For me — an I emphasize that this is my own personal observation — this whole issue is symptomatic of the larger issue of what it means to us to be “church” in the 21st century. For almost two thousand years, the “shepherd-sheep” model of church has been dominant. This is a deeply patronizing and limiting image, even though it is biblical. The minority model throughout the past two millenia is the one I would like to see dominate in the millennium to come: that of teacher-disciple. This is a much more empowering, edifying model — and equally as biblical. See, the problem with the shepherd-sheep model is that try as hard as you will, if you’re a sheep you can never become a shepherd. You will always be subservient and inferior to the shepherds (pastors?) who tend you. However, a disciple is in training to become a teacher.
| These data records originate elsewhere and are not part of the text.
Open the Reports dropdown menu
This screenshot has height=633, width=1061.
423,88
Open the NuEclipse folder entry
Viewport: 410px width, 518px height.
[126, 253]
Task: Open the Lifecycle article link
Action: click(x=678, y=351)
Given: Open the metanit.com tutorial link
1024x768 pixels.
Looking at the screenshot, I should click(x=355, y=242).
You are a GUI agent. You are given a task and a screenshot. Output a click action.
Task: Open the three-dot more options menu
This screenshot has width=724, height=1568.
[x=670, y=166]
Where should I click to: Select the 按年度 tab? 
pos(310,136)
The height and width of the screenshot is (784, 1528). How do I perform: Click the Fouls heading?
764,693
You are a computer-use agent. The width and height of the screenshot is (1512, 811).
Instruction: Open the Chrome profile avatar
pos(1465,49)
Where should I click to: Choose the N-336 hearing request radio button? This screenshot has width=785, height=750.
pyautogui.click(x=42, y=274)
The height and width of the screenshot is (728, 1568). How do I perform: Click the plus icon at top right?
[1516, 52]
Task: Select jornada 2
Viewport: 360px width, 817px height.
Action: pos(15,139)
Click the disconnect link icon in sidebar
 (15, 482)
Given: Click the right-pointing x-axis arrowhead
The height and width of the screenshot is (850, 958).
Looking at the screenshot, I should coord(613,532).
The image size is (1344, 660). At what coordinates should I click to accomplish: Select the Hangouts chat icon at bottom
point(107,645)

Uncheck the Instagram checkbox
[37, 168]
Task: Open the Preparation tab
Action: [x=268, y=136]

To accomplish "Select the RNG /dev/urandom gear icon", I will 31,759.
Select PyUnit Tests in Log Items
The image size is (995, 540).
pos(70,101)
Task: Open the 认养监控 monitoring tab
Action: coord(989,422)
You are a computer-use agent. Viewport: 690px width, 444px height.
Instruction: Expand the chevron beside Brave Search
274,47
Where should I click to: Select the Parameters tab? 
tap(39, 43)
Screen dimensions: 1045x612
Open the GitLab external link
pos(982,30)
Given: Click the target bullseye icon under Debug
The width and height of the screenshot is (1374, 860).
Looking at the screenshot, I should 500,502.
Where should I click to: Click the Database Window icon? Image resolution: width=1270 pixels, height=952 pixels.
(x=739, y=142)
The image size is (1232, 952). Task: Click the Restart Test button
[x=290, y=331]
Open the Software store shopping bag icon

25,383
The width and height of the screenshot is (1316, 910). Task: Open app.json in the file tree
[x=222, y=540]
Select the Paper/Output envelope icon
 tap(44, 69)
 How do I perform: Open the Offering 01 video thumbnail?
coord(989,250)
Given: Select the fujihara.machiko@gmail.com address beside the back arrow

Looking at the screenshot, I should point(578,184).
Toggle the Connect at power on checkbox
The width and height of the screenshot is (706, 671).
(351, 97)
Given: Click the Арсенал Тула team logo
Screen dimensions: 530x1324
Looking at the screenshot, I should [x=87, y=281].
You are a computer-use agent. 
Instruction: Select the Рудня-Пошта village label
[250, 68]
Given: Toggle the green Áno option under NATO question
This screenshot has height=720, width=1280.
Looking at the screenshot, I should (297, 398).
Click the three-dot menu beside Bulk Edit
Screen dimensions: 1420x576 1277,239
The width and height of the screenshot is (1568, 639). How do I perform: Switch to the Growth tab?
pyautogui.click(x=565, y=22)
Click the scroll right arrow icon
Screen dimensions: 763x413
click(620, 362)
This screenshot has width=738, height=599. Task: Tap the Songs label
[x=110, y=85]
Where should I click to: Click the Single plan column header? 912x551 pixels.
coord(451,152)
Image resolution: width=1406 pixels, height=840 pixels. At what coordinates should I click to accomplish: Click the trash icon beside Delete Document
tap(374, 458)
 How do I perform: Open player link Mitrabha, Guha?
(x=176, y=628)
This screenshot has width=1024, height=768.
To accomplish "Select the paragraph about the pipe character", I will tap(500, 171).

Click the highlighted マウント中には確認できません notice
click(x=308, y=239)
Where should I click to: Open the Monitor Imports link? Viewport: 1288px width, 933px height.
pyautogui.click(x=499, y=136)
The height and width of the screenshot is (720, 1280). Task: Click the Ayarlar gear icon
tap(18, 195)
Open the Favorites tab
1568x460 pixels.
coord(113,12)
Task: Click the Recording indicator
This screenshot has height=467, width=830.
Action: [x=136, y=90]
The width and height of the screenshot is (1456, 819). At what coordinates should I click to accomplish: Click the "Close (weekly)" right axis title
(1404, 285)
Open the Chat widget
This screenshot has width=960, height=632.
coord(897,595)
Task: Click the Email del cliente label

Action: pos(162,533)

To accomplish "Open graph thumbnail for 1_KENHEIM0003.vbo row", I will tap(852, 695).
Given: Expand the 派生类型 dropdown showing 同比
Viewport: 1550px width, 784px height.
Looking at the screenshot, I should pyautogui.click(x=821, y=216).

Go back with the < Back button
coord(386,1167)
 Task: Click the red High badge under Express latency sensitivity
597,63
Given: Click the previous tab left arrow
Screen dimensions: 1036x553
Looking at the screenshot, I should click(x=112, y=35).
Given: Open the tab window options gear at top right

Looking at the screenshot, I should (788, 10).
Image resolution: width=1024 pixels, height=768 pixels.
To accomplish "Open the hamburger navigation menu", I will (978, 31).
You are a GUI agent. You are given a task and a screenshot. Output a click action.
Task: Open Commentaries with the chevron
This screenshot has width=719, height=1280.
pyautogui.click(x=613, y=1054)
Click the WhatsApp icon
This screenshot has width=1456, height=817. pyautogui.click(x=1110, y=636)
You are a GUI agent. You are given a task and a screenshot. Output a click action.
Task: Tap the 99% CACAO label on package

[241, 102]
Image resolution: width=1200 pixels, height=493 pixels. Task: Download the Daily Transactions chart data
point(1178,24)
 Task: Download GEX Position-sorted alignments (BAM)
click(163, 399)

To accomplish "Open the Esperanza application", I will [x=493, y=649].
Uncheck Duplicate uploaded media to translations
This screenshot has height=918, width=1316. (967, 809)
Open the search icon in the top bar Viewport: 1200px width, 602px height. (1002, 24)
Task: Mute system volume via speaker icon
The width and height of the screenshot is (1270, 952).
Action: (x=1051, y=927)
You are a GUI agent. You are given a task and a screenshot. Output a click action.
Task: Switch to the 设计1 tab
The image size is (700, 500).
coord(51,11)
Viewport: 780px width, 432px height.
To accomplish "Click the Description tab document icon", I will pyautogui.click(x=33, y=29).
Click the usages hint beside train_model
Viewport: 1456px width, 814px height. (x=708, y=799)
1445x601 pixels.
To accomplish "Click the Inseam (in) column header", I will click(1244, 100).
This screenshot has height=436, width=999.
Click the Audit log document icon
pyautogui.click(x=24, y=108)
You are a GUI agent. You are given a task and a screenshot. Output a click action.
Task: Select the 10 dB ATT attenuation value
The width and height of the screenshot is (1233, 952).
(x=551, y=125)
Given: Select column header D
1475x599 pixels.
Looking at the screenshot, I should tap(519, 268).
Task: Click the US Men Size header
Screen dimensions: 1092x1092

Followers can become leaders, learners can become teachers, disciples become stewards, mentors and guides. Shepherds protect their lambys from the wolves; teachers equip and train their students to protect themselves. Where “pastoral” ministry is locked into the traditional “shepherding” mentality, you can treat the sheep anyway you see fit — they won’t know any better. But where “disciple-making” ministry prevails, teachers have the highest commitment to equipping students to become trustworthy, honest, and respectful leaders themselves. The pathway toward healing broken trust is not through the sheep-pen, but into true spiritual community. It will take more than a shift of metaphor, but moving from the “shepherd-sheep” to the “teacher-disciple” worldview may be a very good first step.